One such ramification, presumably, is that more pets will also end up on vegan diets. And the owners of said pets are arguing that as dogs can happily digest plant-based supplements, there’s no reason to feed them meat. But is that true? And is it, you know, ethical?

“I personally want my dog to be the healthiest, fittest, and happiest he can be, which I know a vegan diet doesn’t facilitate,” says Clare Kearney, an Australian-based holistic animal nutritionist. She agrees that dogs can indeed survive without their beloved chicken necks and cans of Chump—but she questions whether survival is really the standard we’re aiming for.

“Realistically, it's very difficult to create a nutritionally robust vegan diet for a dog, particularly without the addition of many synthetic nutrients. I definitely wouldn't recommend trying to do it at home without the guidance of a nutritionist because you will almost certainly fail,” she says.

So: a fairly negative response from Claire, but she did say it was possible. And what she’s referring to is the fact that dogs’ stomachs come equipped with two enzymes—amylase and maltose—that are able to digest starchy plants such as potatoes and legumes, as well as leafy greens, without difficulty.

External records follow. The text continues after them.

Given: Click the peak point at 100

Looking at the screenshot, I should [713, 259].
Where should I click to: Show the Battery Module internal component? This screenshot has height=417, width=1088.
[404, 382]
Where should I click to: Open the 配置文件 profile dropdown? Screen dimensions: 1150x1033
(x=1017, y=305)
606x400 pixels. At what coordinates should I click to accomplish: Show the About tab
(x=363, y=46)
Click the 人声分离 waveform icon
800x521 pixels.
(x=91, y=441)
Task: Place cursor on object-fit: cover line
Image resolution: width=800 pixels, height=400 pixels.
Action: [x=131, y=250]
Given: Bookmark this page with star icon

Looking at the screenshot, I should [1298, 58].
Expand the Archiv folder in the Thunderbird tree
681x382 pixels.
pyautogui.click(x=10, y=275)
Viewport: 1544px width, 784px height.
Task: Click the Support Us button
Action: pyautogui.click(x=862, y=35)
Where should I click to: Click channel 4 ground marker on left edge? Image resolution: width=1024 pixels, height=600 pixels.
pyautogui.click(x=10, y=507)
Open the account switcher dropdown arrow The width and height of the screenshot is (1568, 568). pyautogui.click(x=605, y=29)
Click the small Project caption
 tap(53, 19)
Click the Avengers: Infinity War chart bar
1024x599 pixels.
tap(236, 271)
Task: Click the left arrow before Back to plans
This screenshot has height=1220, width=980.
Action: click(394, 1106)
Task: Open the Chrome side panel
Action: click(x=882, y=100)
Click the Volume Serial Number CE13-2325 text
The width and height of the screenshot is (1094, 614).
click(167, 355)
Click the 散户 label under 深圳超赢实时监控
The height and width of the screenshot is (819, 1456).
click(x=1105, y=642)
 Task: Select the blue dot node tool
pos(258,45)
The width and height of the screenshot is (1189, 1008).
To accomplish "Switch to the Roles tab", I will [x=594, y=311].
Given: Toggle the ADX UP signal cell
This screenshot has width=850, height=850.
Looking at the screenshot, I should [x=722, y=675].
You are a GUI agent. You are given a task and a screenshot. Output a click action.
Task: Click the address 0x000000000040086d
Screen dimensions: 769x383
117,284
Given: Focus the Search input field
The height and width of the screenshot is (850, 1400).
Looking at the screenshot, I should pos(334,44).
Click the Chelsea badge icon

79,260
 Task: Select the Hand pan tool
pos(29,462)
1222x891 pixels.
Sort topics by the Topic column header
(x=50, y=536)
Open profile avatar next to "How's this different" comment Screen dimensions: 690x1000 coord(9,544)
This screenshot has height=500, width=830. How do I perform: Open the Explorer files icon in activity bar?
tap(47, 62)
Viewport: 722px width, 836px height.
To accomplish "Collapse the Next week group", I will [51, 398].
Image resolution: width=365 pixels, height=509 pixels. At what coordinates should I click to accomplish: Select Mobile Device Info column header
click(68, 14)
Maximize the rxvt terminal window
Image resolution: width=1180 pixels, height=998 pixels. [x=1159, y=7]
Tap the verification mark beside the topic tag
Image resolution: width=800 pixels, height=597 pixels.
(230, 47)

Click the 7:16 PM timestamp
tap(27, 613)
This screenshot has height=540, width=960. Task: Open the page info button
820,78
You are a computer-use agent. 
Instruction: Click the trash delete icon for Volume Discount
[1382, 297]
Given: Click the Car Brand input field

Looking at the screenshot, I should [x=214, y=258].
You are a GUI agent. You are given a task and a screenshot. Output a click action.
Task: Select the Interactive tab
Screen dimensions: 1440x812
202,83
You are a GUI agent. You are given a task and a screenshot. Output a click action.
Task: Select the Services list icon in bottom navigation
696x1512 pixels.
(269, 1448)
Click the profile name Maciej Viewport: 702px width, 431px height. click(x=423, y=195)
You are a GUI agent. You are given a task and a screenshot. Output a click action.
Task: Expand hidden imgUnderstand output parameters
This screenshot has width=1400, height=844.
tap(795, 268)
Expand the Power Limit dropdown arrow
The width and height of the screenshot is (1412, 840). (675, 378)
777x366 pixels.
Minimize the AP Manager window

While dogs can digest plants, however, their bodies require more protein. For this reason, transitioning a dog to a vegan diet can deprive them of collagen, elastin, and keratin proteins that are essential for a dog’s skin, muscles, and joints. These proteins are available as supplements, but a quick search reveals that they’re all painfully expensive.

For a single bag of a vegan meat substitute called “dog kibble,” you’re looking at around $55 from Hill's Pet Nutrition. As a quick comparison, a similar sized back of Pedigree dry dog food costs $8.50 from Woolworths. And therein lies another inconvenience. Because while most towns have a Woolworths, you still need to go to a specialty pet store to find vegan supplements. And even an internet search of major pet food retailers such as My Pet Warehouse and Pet Circle comes up with nothing.

While you're here, check out a video about a woman who keeps crocs in her suburban home:

These are all logistical problems, though, that don’t get to the heart of the issue: is it ethical? Because unlike humans who choose our own dietary intake, dogs obviously lack this ability. Is it therefore fair to force our own personal ideologies onto our pets?

According to Peter Wedderburn, who is an Ireland-based vet, vegan dog owners are sometimes being cruel in ways they don’t realise. The main one is that a dog’s diet can’t be just nutritionally adequate—meaning formulated by a professional and not just cobbled together using the collective wisdom of vegan bloggers—but it also needs to be varied and interesting.

“For all sentient beings, eating should be pleasurable,” he explains over email. “Dog owners have that duty to find a diet that their pet enjoys eating.”

He says, however, that this is achievable. “Try offering mashed potato to a dog and watch them wolf it down… dogs do not need meat in their diet to enjoy eating.” He also stresses that just mashed potato is inadequate, however, and proper variation requires effort and planning.

At this point it's worth highlighting, however, that the industrial meat business is awful on nearly all metrics. While it's true that carefully planned canine veganism is expensive, complicated, and inconvenient, the same can be said of global warming. Because as the New York Times reports, around eight percent of the United States' total greenhouse gas emissions come from cattle. And if that isn't enough of a justification, then just consider that dog food is primarily a product of factory farming: arguably the most grotesque and ethically reprehensible industry on the planet.

In summary, pooch veganism is probably a good idea... except that it's a pain in the ass. So if the thought of making your dog vegan seems complicated, Clare has one last piece of advice: “maybe it’s best to just get a rabbit.”